** Required action **
Return every line from the listing where the word "computer" occurs.

** Input records **
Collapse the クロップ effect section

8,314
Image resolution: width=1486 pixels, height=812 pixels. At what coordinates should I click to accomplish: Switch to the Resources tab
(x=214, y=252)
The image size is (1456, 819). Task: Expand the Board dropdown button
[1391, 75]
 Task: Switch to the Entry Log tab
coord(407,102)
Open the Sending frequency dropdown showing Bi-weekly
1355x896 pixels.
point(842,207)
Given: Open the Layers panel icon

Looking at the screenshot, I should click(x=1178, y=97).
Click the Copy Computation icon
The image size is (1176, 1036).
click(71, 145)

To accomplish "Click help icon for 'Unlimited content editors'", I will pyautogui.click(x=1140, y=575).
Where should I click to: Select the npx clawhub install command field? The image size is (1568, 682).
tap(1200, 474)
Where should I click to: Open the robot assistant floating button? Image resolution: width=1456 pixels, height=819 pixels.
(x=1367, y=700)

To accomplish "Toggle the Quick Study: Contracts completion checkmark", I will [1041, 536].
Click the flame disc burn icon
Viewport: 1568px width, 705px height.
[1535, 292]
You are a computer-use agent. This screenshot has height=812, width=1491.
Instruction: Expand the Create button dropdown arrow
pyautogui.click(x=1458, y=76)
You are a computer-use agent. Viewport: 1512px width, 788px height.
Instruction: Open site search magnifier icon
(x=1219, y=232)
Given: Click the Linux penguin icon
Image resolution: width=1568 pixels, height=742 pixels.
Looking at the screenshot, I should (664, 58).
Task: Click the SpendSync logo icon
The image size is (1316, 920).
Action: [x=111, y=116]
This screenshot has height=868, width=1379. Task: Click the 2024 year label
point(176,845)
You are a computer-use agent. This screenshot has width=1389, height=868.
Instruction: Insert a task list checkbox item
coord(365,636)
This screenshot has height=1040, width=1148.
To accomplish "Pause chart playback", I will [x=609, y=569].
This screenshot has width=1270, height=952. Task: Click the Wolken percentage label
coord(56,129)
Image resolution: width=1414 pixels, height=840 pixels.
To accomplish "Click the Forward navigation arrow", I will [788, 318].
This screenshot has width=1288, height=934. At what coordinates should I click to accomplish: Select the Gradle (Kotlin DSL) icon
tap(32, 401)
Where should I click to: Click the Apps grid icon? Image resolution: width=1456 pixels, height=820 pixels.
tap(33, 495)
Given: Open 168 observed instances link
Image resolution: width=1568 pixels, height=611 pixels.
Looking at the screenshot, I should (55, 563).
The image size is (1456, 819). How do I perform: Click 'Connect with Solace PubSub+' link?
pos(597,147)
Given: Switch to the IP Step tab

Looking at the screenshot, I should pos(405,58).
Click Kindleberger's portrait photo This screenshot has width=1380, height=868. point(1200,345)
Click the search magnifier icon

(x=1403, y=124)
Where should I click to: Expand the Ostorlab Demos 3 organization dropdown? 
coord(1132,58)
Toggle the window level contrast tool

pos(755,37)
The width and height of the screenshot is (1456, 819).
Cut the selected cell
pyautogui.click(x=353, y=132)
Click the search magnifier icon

** Output below **
You are a computer-use agent. This screenshot has height=812, width=1491.
You are a computer-use agent. Viewport: 1512px width, 788px height.
You are a computer-use agent. This screenshot has width=1389, height=868.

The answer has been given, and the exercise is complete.